A Casa de Repouso Pró-Vida, localizada no bairro Jardim Vitória, na Região Nordeste de Belo Horizonte, possuía alvarás de funcionamento e sanitário regulares. A informação foi divulgada pela Prefeitura de Belo Horizonte na manhã desta quinta-feira (5), poucas horas após o desabamento do imóvel que deixou ao menos uma pessoa morta e várias vítimas soterradas.
Em nota, a Secretaria Municipal de Política Urbana informou que o estabelecimento estava autorizado a funcionar como Instituição de Longa Permanência para Idosos.
“O local possui Alvará de Localização e Funcionamento válido para a atividade até o ano de 2030”, informou a pasta.
Já a Secretaria Municipal de Saúde confirmou que a documentação sanitária também estava em situação regular. Segundo o órgão, o alvará sanitário do asilo está válido e a última vistoria realizada pela Vigilância Sanitária ocorreu em janeiro de 2026.
O desabamento mobilizou uma grande operação de resgate na Rua Soldado Mário Neto. Equipes do Corpo de Bombeiros, do Serviço de Atendimento Móvel de Urgência (Samu) e da Polícia Militar foram acionadas para atender a ocorrência.
De acordo com os bombeiros, 29 pessoas estavam no prédio no momento do colapso estrutural, a maioria idosos que viviam no lar de longa permanência.
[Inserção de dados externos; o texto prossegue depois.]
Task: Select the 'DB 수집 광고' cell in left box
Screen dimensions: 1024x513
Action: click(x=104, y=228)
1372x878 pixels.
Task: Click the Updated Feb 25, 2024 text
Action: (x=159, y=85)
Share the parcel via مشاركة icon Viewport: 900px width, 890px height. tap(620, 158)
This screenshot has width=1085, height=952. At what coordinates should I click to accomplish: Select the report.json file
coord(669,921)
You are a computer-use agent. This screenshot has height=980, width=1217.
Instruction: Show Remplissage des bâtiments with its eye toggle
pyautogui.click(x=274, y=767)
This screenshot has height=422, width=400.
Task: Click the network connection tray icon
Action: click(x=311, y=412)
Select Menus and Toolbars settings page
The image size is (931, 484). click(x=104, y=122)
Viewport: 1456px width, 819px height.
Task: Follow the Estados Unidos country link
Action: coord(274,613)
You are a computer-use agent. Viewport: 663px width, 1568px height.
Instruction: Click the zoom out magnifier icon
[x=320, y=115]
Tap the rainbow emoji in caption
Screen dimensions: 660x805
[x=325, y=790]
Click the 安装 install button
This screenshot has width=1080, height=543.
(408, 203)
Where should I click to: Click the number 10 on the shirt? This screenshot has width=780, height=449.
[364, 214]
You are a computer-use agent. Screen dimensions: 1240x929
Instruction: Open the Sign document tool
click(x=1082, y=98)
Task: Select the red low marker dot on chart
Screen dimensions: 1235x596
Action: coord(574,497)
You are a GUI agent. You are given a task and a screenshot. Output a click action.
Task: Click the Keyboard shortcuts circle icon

Nove delas conseguiram deixar o local por conta própria, pois estavam em áreas que não foram atingidas diretamente pelo desmoronamento.
Ainda segundo o tenente-coronel Viana, do Corpo de Bombeiros, das 20 pessoas que permaneceram no interior da estrutura após o desabamento, seis já haviam sido localizadas pelas equipes de resgate até o início da manhã.
O chamado para atendimento da ocorrência foi registrado por volta de 1h45. Conforme as primeiras informações, o prédio possuía três pavimentos e um subsolo, onde funcionavam o lar de idosos, a residência do proprietário e outras atividades.
Por volta das 8h, os bombeiros informaram que 13 pessoas ainda permaneciam sob os escombros. Uma delas já havia sido localizada com vida e estava consciente enquanto aguardava o resgate.
A professora Taís Lavisck, de 28 anos, que afirma ser amiga do proprietário do asilo, disse frequentar o local há anos e relatou que não havia sinais aparentes de risco estrutural.
Segundo ela, a instituição funcionava no endereço há mais de uma década e não apresentava indícios visíveis de problemas na estrutura.
“Quem passava pela rua não conseguia perceber nada que indicasse que o prédio poderia desabar”, afirmou.
As causas do colapso ainda são desconhecidas e deverão ser investigadas pelas autoridades.